Credit: BFI special collections
“The film lasts nearly three hours,” wrote one film critic on 21 June 1963, “and contains every escape film cliché you can think of. I found it extremely boring.” The night before, The Great Escape had received its grand premiere at London’s Odeon Leicester Square.
Fifty years later, the thousands who’ve gathered around the television on a bank holiday to watch John Sturges’ epic prisoner-of-war movie might disagree. The Great Escape has long since become a national institution – in 2006 it was voted into third place (after It’s a Wonderful Life and The Wizard of Oz) in a poll to determine the films families would most want to sit down together to watch at Christmas.
The 1950s had seen a steady stream of wartime dramas about prisoners of war, with films like The Wooden Horse (1950), The Colditz Story (1955) and Reach for the Sky (1956) drawing on true-life tales of heroism and endurance in captivity that emerged after the end of the second world war. But The Great Escape was made in colour, and in the new, more expansive mode that war movies started to take in the 1960s.
Hot off the success of his rollicking, multi-starred western The Magnificent Seven (1960), Sturges united some of that film’s same rising stars – Steve McQueen, Charles Bronson, James Coburn – with British faces like Richard Attenborough, Gordon Jackson, David McCallum and Donald Pleasence to create the last word in escapist escape films.
Based on a novel by Paul Brickhill, fictionalising a real-life breakout from Stalag Luft III, Sturges fashioned a sort of compendium of PoW movie conventions – what the 1963 critic called “every escape film cliché you can think of”.
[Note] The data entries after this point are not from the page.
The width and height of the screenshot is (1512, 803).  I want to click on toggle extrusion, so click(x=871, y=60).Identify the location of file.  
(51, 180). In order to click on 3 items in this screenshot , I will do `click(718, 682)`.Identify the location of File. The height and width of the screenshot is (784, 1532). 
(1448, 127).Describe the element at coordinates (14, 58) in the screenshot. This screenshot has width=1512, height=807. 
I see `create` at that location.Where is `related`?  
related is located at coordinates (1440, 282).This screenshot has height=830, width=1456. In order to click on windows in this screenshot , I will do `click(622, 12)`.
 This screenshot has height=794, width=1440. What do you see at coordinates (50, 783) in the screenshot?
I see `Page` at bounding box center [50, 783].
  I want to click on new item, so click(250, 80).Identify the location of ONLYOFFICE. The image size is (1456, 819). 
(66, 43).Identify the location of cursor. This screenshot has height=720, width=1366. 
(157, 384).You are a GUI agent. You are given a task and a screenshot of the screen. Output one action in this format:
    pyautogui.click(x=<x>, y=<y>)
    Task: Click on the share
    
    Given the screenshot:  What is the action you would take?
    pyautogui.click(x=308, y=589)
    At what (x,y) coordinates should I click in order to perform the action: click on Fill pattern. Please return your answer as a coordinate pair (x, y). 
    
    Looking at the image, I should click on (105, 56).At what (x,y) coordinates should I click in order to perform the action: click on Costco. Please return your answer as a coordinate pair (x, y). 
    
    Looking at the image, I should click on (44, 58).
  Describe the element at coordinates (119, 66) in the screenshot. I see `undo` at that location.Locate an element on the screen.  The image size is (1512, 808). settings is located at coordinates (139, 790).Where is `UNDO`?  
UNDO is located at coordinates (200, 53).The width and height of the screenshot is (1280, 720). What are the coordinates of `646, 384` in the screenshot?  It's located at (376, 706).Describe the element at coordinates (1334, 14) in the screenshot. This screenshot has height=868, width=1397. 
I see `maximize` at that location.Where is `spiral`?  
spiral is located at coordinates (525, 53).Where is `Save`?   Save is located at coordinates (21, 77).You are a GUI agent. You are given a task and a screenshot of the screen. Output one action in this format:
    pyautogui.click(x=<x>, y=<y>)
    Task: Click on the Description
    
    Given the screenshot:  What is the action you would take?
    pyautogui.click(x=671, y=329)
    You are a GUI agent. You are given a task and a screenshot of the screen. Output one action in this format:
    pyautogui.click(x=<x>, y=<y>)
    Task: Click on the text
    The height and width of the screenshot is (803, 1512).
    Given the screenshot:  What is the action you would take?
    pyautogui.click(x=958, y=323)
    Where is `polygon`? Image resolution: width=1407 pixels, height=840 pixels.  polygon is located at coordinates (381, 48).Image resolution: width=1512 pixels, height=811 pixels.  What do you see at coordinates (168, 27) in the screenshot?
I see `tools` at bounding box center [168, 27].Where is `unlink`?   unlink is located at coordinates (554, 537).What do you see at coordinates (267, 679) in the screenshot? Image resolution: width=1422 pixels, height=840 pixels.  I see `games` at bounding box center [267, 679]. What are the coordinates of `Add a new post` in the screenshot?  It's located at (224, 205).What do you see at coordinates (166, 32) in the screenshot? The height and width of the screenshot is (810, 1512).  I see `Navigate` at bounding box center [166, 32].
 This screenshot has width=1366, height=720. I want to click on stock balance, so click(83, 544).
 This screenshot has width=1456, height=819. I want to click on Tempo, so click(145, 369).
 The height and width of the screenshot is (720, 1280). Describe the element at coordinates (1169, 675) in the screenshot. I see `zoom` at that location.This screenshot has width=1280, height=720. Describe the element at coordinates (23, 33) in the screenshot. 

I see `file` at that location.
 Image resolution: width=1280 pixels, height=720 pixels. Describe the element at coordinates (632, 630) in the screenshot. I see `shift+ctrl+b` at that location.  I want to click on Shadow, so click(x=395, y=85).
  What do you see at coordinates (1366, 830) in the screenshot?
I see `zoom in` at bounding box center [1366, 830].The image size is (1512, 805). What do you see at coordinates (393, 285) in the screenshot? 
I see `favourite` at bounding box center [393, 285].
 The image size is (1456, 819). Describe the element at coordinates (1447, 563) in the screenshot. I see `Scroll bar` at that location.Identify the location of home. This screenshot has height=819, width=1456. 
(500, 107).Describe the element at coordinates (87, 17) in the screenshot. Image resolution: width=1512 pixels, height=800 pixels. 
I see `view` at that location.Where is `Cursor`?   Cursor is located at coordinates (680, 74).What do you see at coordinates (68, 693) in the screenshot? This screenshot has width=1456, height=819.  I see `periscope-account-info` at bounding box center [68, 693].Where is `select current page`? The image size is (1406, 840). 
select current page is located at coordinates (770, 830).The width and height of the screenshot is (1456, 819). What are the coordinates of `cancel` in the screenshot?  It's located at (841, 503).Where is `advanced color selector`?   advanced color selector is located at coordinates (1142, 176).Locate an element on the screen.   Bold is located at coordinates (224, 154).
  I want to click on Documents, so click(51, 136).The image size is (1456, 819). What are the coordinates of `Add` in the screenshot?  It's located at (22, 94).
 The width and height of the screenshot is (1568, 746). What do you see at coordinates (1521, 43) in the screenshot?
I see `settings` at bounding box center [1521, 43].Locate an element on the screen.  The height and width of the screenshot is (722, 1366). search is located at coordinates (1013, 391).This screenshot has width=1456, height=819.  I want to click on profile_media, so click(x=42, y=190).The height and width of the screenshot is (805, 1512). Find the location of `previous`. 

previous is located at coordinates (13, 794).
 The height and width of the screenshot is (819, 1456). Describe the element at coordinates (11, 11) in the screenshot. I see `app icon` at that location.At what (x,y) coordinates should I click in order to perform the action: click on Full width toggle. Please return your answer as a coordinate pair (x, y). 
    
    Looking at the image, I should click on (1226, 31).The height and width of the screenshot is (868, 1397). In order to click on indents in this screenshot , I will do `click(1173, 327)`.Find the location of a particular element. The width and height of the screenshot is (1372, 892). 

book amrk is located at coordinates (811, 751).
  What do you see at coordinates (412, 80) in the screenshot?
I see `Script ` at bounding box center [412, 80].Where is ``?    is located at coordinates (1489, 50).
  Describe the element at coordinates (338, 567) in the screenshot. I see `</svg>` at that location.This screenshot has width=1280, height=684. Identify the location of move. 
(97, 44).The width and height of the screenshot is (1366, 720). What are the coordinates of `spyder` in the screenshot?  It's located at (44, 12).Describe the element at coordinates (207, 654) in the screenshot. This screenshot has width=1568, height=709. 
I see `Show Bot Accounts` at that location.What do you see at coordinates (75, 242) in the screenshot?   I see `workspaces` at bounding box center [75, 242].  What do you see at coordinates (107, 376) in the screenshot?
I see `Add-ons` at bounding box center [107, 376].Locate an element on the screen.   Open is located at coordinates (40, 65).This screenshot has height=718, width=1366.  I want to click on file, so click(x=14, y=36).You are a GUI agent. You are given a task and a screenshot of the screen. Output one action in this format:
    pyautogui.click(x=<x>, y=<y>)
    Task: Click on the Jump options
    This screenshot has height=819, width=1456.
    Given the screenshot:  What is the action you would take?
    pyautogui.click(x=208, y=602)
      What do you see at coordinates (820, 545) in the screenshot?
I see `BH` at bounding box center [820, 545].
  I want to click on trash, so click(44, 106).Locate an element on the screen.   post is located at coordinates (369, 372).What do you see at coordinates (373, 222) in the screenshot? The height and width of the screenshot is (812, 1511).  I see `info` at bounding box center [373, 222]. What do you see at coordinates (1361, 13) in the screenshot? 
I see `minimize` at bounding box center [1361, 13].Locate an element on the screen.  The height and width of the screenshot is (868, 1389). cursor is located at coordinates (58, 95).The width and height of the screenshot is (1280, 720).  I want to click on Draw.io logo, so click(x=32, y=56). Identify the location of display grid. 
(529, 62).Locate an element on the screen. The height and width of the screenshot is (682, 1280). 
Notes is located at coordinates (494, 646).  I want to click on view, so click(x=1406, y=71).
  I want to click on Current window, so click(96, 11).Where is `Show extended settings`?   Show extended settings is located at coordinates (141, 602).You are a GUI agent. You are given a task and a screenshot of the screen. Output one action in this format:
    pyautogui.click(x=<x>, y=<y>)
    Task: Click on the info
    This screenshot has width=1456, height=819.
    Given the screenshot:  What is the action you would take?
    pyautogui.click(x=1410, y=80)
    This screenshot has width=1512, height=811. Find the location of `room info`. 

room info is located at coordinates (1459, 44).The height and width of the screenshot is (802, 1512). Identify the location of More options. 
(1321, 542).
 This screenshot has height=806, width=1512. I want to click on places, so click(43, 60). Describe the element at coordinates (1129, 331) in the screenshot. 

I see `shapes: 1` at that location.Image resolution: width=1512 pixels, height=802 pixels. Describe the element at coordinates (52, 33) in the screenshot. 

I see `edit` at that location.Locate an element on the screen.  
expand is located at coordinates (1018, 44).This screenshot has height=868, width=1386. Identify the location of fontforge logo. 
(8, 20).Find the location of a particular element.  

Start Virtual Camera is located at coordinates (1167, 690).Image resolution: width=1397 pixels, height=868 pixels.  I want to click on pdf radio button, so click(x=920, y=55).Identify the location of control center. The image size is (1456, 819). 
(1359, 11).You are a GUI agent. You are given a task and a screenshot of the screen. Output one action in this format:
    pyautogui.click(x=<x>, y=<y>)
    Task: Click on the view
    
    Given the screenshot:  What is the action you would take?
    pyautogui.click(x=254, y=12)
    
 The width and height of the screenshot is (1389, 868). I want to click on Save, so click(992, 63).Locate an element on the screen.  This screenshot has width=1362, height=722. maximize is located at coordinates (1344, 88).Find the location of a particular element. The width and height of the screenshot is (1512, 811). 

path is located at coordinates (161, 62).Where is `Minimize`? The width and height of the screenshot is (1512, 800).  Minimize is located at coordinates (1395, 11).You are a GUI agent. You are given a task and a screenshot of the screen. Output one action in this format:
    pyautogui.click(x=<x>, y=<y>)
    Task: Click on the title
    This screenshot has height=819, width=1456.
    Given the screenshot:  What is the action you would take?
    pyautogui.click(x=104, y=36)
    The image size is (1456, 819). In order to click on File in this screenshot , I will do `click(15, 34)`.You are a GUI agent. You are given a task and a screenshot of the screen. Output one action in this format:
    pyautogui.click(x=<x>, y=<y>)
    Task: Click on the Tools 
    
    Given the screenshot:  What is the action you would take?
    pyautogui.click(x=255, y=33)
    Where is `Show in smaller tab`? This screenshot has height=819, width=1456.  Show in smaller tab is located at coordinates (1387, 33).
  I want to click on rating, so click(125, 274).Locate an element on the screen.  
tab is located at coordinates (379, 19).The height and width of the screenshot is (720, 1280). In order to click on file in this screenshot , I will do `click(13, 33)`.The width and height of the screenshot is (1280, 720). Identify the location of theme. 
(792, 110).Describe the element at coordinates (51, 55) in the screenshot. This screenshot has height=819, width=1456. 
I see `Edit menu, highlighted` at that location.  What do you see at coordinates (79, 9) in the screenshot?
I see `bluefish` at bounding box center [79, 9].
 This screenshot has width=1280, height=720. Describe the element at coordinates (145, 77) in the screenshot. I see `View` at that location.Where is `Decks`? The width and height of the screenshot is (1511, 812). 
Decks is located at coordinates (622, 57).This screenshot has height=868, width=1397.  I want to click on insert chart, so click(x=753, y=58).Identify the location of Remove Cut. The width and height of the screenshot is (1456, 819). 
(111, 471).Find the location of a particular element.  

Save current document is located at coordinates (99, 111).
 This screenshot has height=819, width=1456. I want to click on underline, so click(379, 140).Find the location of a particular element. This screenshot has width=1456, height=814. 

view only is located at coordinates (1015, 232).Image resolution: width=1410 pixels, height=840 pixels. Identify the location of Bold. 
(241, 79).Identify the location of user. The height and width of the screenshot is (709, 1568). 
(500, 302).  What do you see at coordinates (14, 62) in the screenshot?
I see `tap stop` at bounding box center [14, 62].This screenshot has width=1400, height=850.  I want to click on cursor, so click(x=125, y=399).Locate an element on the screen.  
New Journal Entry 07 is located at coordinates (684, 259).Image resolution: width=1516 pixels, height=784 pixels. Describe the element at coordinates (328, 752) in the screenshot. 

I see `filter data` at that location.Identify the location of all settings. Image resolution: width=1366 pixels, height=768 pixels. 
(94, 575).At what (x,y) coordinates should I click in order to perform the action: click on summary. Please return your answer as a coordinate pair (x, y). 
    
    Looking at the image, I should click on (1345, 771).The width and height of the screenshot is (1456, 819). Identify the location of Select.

Small wonder that among the film’s more famous fans is director Quentin Tarantino, who included the film in his top 10 list for Sight & Sound’s 2012 Greatest Films Ever Made poll. This sticking-everything-in-the-pot approach, loading the men-on-a-mission plot with incident and excitement and populating it with a rogue’s gallery of recognisable archetypes, is something that Tarantino has since made his own.
The film cemented Steve McQueen’s stardom. As Captain Hilts, aka ‘The Cooler King’, McQueen epitomises American sang-froid, insolently resisting authority to repeatedly land himself in solitary confinement, and later – in the film’s famous stunt – gunning his motorbike over a barbed-wire fence to resist recapture.